## DIRECTIVE:
Rewrite the records below as a numbered list, dropping blank lines and leaving out the pictures.

* BEGIN RECORDS FOR PROCESSING *

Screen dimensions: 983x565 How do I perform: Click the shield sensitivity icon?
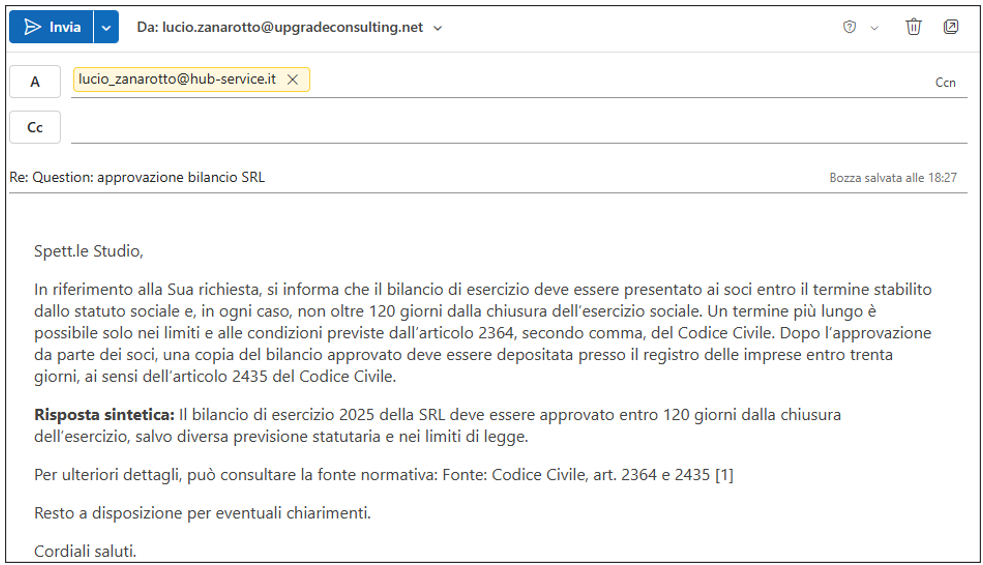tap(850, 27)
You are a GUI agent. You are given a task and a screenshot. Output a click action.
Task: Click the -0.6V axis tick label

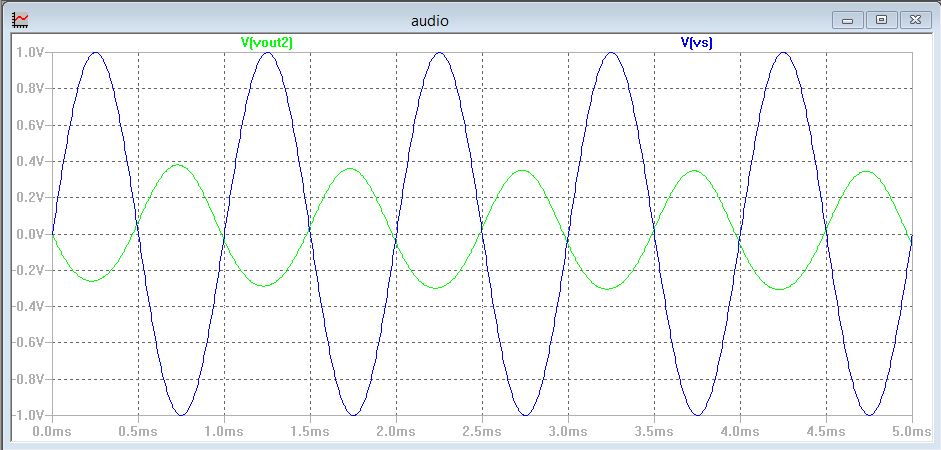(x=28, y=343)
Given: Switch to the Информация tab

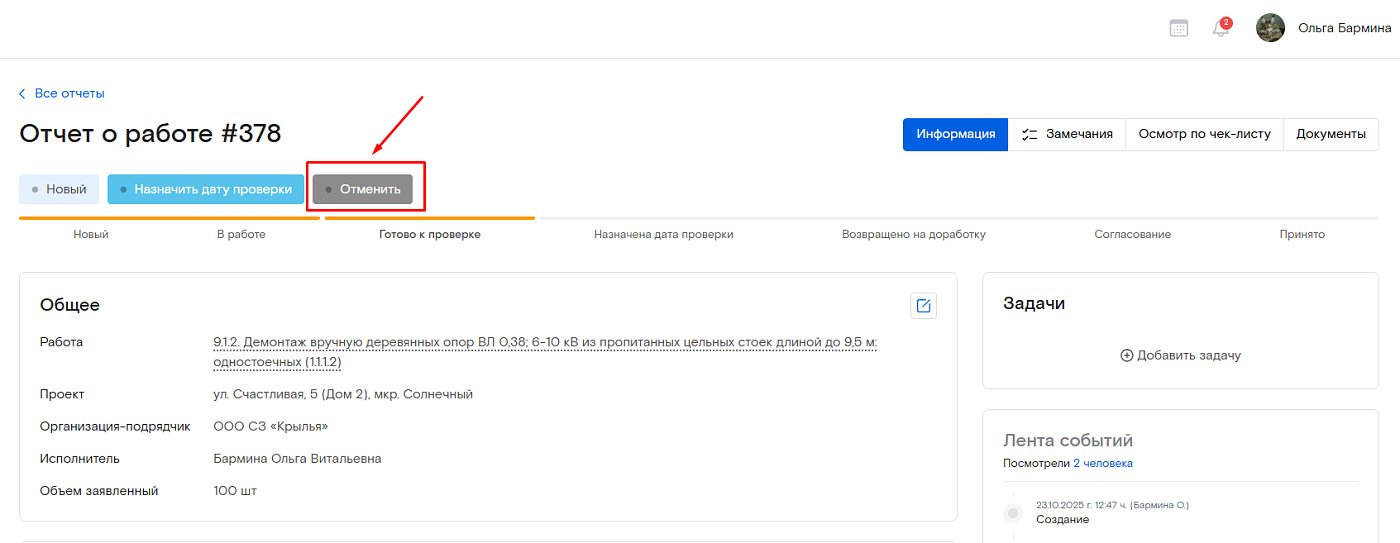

* END RECORDS FOR PROCESSING *

## FULL RESPONSE:
1. Screen dimensions: 983x565 How do I perform: Click the shield sensitivity icon?
2. tap(850, 27)
3. You are a GUI agent. You are given a task and a screenshot. Output a click action.
4. Task: Click the -0.6V axis tick label
5. (x=28, y=343)
6. Given: Switch to the Информация tab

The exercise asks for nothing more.